[Start of Attachment]

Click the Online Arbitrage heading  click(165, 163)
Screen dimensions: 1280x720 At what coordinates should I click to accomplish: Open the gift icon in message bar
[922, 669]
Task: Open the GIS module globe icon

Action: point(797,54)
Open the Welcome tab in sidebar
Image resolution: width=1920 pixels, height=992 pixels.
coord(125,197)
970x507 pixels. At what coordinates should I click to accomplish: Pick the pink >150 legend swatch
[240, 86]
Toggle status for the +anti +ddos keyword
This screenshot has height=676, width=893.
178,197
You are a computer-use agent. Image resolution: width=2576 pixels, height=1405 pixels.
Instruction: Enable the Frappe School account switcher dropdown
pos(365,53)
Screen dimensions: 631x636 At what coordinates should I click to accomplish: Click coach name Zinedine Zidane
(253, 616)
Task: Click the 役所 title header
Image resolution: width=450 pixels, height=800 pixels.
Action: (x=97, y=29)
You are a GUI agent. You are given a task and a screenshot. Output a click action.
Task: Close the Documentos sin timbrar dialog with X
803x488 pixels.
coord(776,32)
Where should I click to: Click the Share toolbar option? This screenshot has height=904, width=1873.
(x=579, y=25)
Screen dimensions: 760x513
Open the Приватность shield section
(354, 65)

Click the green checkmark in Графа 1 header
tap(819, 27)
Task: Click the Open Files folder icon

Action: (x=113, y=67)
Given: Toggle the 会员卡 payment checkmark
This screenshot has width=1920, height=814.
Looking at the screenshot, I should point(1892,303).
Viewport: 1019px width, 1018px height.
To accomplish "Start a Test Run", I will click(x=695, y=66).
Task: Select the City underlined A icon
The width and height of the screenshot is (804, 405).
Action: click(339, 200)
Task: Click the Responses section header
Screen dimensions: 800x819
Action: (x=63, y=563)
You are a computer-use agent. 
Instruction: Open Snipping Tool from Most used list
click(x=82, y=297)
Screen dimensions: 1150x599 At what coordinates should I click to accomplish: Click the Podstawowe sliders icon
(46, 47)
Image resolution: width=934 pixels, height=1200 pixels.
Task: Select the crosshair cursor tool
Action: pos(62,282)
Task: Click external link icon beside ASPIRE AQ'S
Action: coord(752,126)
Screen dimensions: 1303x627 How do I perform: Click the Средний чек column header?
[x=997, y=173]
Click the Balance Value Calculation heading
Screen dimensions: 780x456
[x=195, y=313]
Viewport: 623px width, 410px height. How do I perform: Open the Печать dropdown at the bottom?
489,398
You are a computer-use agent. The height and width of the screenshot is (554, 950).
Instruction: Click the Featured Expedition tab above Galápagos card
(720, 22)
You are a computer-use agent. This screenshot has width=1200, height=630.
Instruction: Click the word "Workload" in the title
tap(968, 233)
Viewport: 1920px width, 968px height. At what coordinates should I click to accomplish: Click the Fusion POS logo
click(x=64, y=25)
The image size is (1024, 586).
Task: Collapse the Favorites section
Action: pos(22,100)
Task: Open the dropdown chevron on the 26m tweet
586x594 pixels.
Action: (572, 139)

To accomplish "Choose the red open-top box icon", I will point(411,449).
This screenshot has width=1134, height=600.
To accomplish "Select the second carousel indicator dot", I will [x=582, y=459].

[End of Attachment]

_What is expected_
From the records above, extract exactly and only the lines that begin at the line with "Task: Click the Open Files folder icon" and stop after the line with "Viewport: 1019px width, 1018px height.".

_Response to this task_
Task: Click the Open Files folder icon

Action: (x=113, y=67)
Given: Toggle the 会员卡 payment checkmark
This screenshot has width=1920, height=814.
Looking at the screenshot, I should point(1892,303).
Viewport: 1019px width, 1018px height.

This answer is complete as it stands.